Lack of commitment could be a significant factor for couples in California who get a divorce. In a study conducted by the National Center for Biotechnology Information, 75 percent of respondents cited it as one thing that contributed to their divorce. It was followed by infidelity, which was identified as a factor by more than half of respondents.

Participants in the study were 52 men and women who had participated in a premarital counseling program 14 years earlier called PREP but who had since divorced. They were asked to identify factors that contributed to the divorce as well as whether any one factor was the last straw. For example, around one-third of respondents said substance abuse was a factor while 12 percent said it was the last straw.
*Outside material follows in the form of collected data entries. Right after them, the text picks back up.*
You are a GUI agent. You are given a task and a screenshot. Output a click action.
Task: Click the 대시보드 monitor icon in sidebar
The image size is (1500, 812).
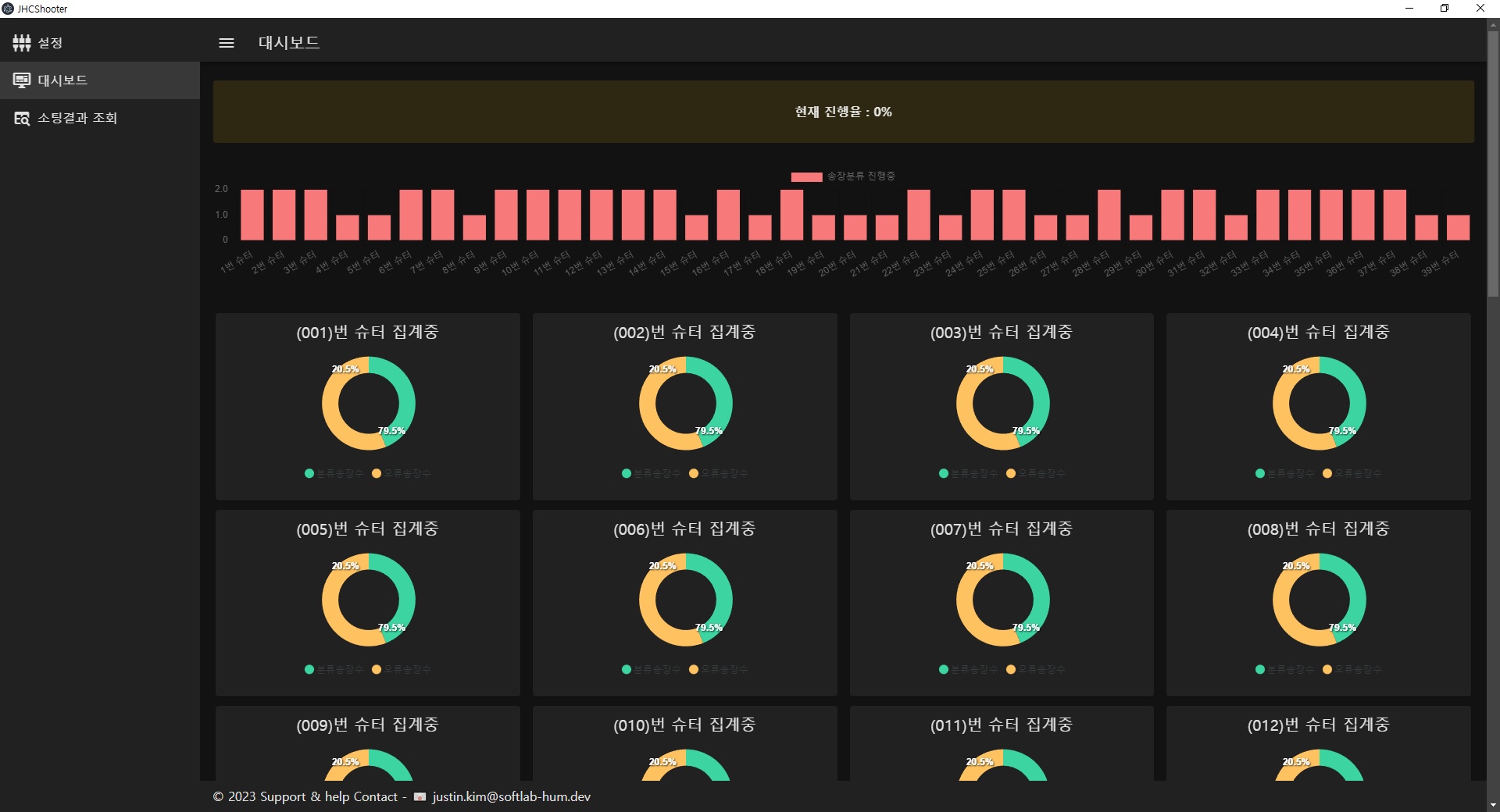tap(22, 80)
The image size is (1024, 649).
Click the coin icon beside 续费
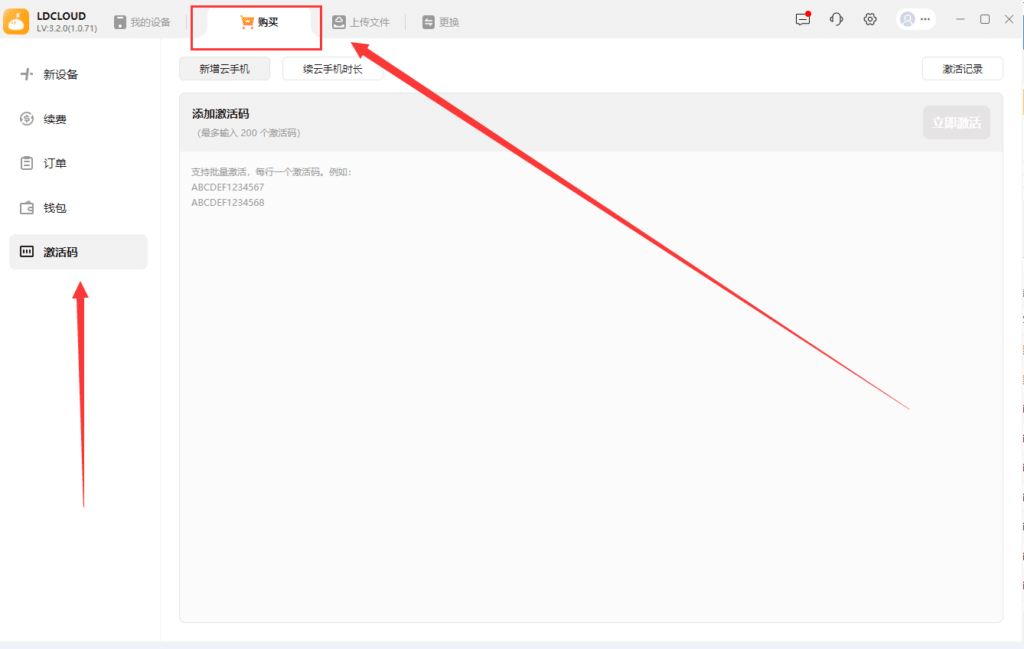click(x=27, y=119)
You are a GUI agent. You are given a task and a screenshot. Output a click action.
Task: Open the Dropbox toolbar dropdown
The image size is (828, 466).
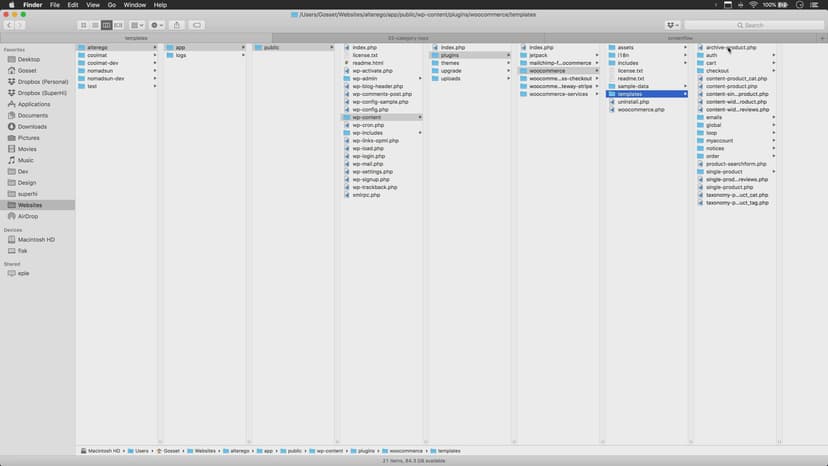pos(672,25)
Over half of participants said too much arguing was an issue, and some participants said they felt they had not received enough premarital education despite their work with PREP. Others said they had married too young, and around one-third struggled with financial issues. Half of couples had one respondent who said substance abuse was an issue although both partners only agreed on this as a reason in one-third of divorces. Not enough family support, domestic violence, health problems and religious issues also played a part in a number of divorces.

When people are going through a divorce in which domestic violence or substance abuse is an issue, this could come up in child custody negotiations. Parents may need to go to court and demonstrate that the child is not safe with the other parent. However, in other cases, such as a divorce that happens because of marrying too young, the split may be relatively amicable, and the couple might be able to negotiate property division and child custody without going to court.